Edouard Philippe lui a aussi permis de mieux connaître Emmanuel Macron. Les deux hommes, qui se sont connus à l’Assemblée des communautés de France, avaient pris l’habitude de se rencontrer autour d’un déjeuner à Matignon pour évoquer des « irritants », comme la question du 80 kilomètres/heure qui enflammera les ronds-points quelques mois plus tard. Autour de la table, on trouve également d’autres maires « Macron-compatibles », tous issus des LR, tels Karl Olive et Arnaud Robinet, les maires de Poissy et de Reims.
Des choses à dire
Cette relative ouverture politique ne se distinguerait pas forcément sur le plan local. « Nous avons eu des passes d’armes rudes avec un défaut de compréhension des élus qui viennent du monde associatif, pas toujours rompu au jeu politique », soupèse Roseline Sarkissian (PS), son opposante aux dernières municipales. Arnaud Péricard, qui dirige la ville de Saint-Germain-en-Laye et a souvent fait partie des convives autour de l’ancien Premier ministre, jette un tout autre regard. « C’est quelqu’un de très posé, de très équilibré, qui dit les choses sans langue de bois », juge ce proche.

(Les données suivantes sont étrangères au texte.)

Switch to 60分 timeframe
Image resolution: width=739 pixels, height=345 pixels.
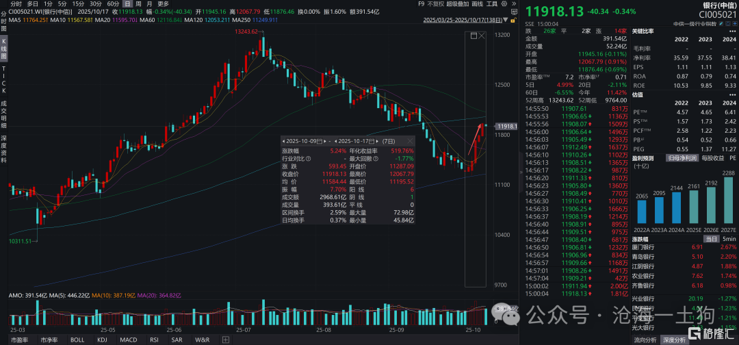tap(114, 3)
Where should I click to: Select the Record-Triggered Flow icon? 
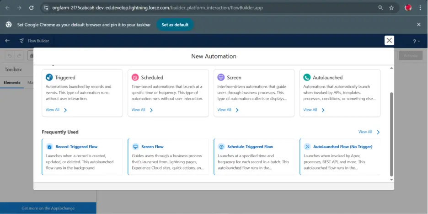(49, 147)
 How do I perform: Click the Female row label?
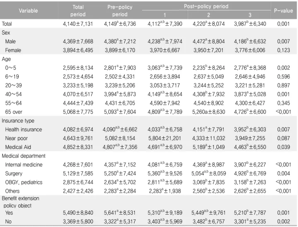[13, 50]
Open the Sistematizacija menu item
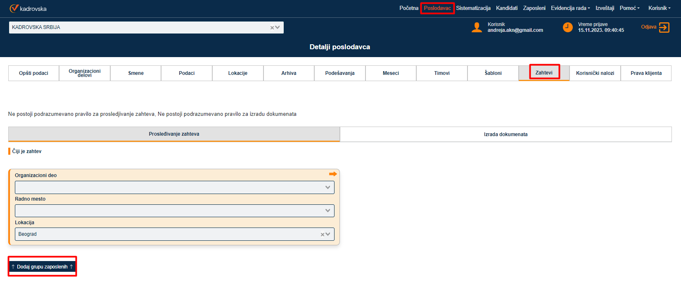The height and width of the screenshot is (290, 681). (x=473, y=8)
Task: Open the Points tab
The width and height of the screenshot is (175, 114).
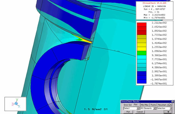Action: [153, 105]
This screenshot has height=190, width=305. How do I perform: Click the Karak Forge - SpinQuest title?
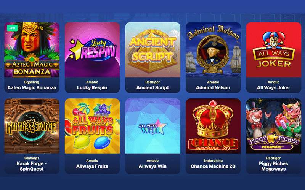pyautogui.click(x=32, y=166)
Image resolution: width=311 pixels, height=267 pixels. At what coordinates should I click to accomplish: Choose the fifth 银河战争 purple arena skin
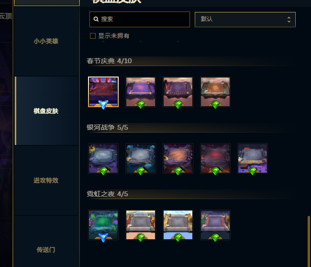253,158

C’est d’ailleurs lui qui a glissé à Frédéric Valletoux l’idée d’organiser une réunion, fin août à Fontainebleau, autour de l’ex-locataire de Matignon. « On s’est dit que nous, les maires de centre droit, on avait des choses à dire à quelques mois de la présidentielle. On n’était pas sûrs qu’Edouard Philippe viendrait », jure-t-il. Le maire du Havre, qui cherche alors à structurer son futur parti, Horizons, saute évidemment sur l’occasion.
Calculette post-Covid
Le raout autour d’Edouard Philippe est également l’occasion, pour Frédéric Valletoux, de décocher quelques flèches et de faire passer son message à ses anciens camarades restés fidèles à la droite et qui voient les associations d’élus comme des tremplins vers d’autres fonctions. « Elles ne peuvent pas être un point d’appui dans le débat national parce qu’elles défendent surtout la ruralité. Elles cherchent toujours le plus petit dénominateur commun et c’est rarement à la hauteur des enjeux », juge le maire.
Le choix de Fontainebleau a aussi été vu comme une récompense pour services rendus. C’est que Frédéric Valletoux a été apprécié pendant la pandémie de Covid-19 en tant que président de la Fédération hospitalière de France, mettant du liant dans des relations souvent compliquées entre l’administration, les soignants et les communes.
« J’ai découvert la question hospitalière en arrivant à la mairie. Ma place au conseil d’administration de l’hôpital faisait partie du trousseau de clés. » Alors que les collectivités ont beaucoup mis la main à la poche pendant la crise sanitaire, comme pour l’accueil dans les centres de vaccination par les agents municipaux, l’élu suit de près le sujet du remboursement des municipalités par l’Etat.
En attendant, sa proximité avec Edouard Philippe pourrait l’aider, en cas de réélection d’Emmanuel Macron, à obtenir un poste ministériel, mais le maire de Fontainebleau assure « ne jamais y penser ». On n’est pas obligé de le croire.